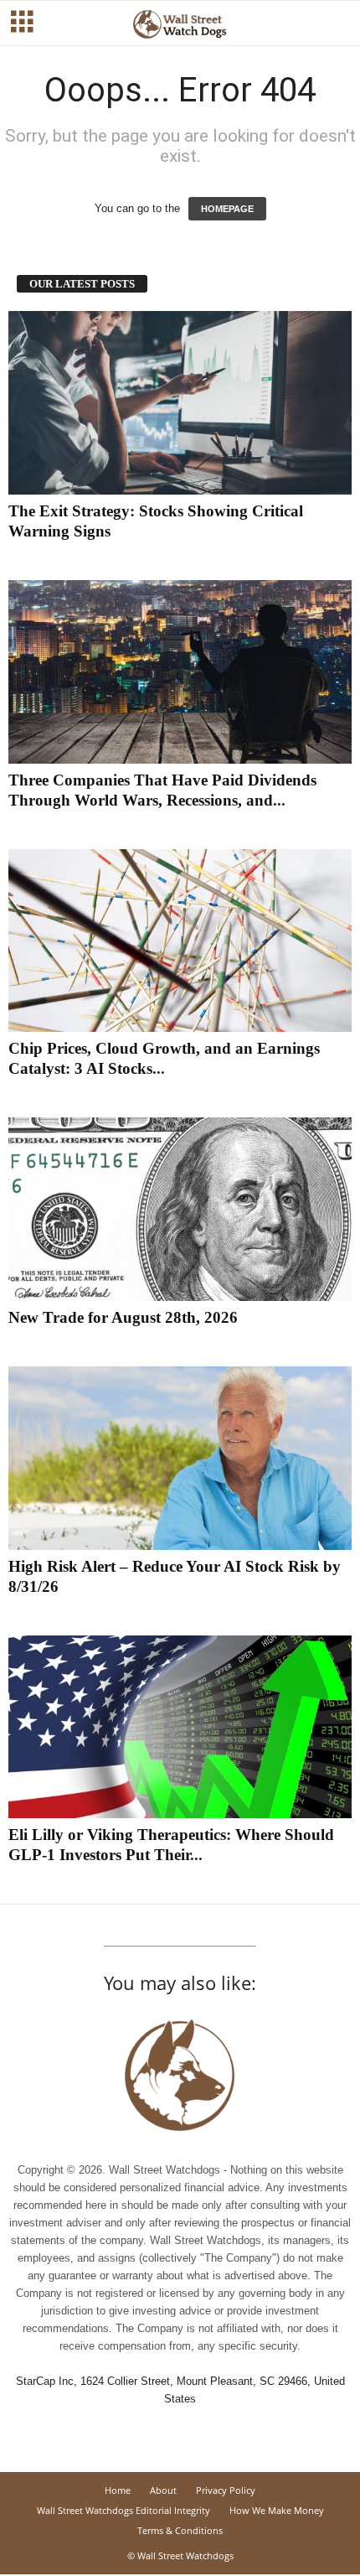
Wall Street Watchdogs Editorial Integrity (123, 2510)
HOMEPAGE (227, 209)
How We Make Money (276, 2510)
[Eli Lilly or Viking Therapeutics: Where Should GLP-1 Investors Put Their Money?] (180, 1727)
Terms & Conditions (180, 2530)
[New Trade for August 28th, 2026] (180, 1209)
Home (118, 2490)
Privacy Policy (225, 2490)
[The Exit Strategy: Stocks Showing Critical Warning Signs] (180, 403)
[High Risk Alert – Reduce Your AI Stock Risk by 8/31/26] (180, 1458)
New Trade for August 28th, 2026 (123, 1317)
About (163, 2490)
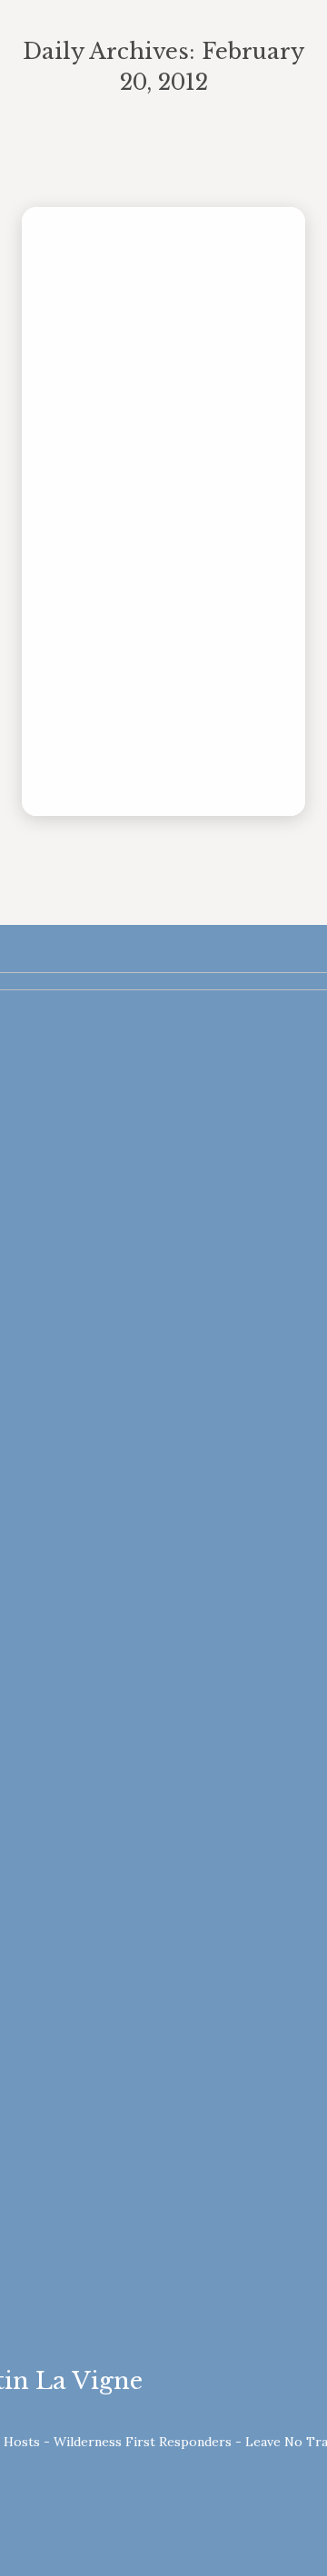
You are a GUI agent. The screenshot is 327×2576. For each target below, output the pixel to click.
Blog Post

What to produce → Pull every line containing the word "Trade" out of the material and copy it.

Your solution →
[New Trade for August 28th, 2026] (180, 1209)
New Trade for August 28th, 2026 (123, 1317)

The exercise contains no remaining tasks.